Prompt: Return each line of the data below exactly, omitting any pictures.

Provided records:
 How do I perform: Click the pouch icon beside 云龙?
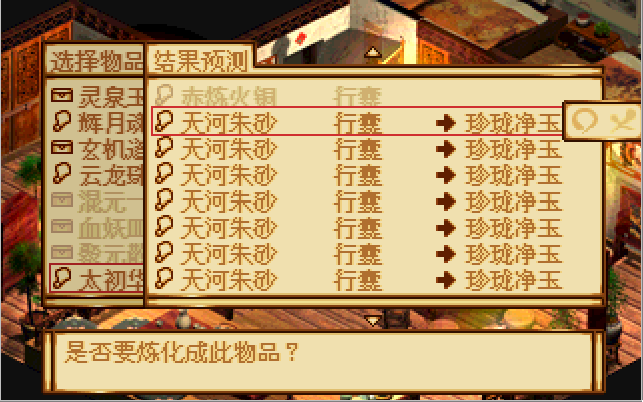tap(62, 174)
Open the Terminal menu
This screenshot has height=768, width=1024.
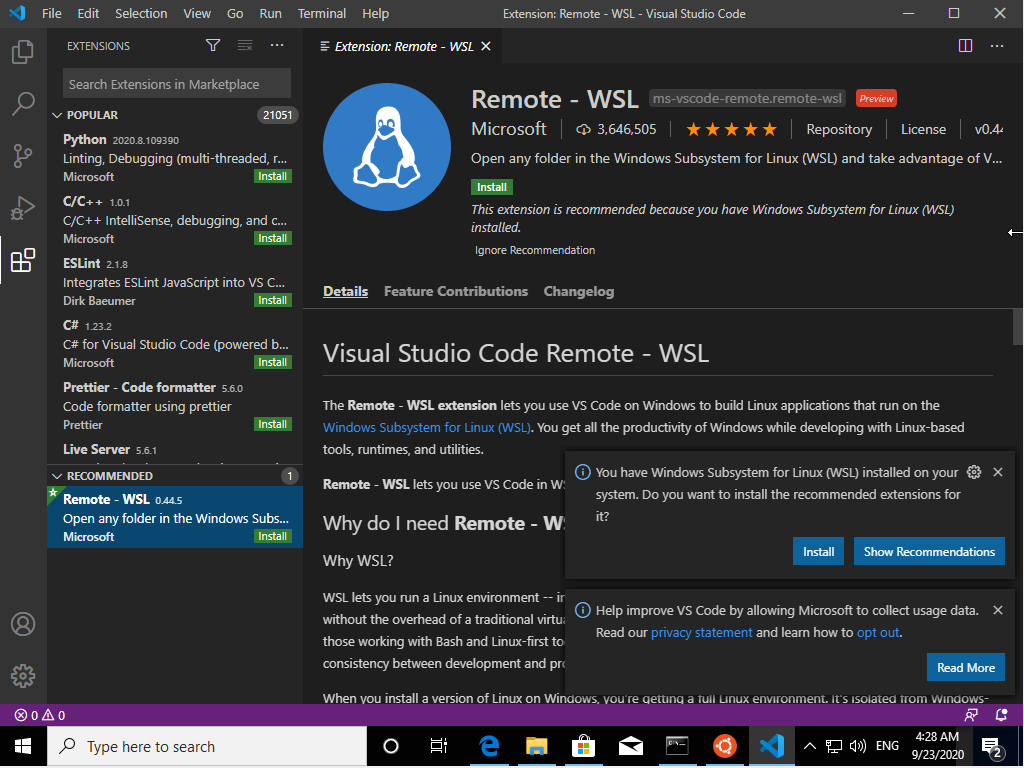pyautogui.click(x=322, y=14)
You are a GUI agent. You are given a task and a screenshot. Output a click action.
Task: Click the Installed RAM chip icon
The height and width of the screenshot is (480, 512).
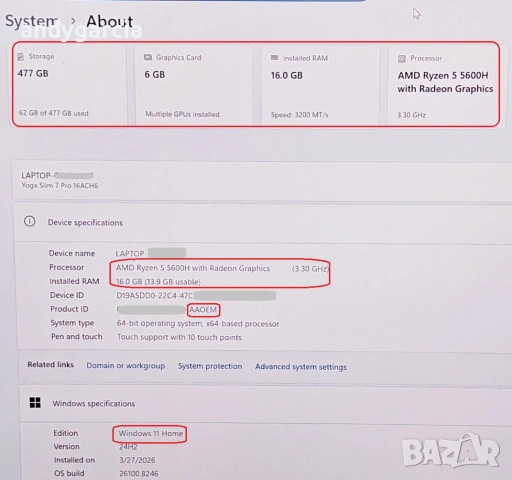(274, 58)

Response to the exercise:
 How do I perform: Click the pouch icon beside 云龙?
tap(62, 174)
Open the Terminal menu
This screenshot has height=768, width=1024.
pyautogui.click(x=322, y=14)
You are a GUI agent. You are given a task and a screenshot. Output a click action.
Task: Click the Installed RAM chip icon
The height and width of the screenshot is (480, 512).
(274, 58)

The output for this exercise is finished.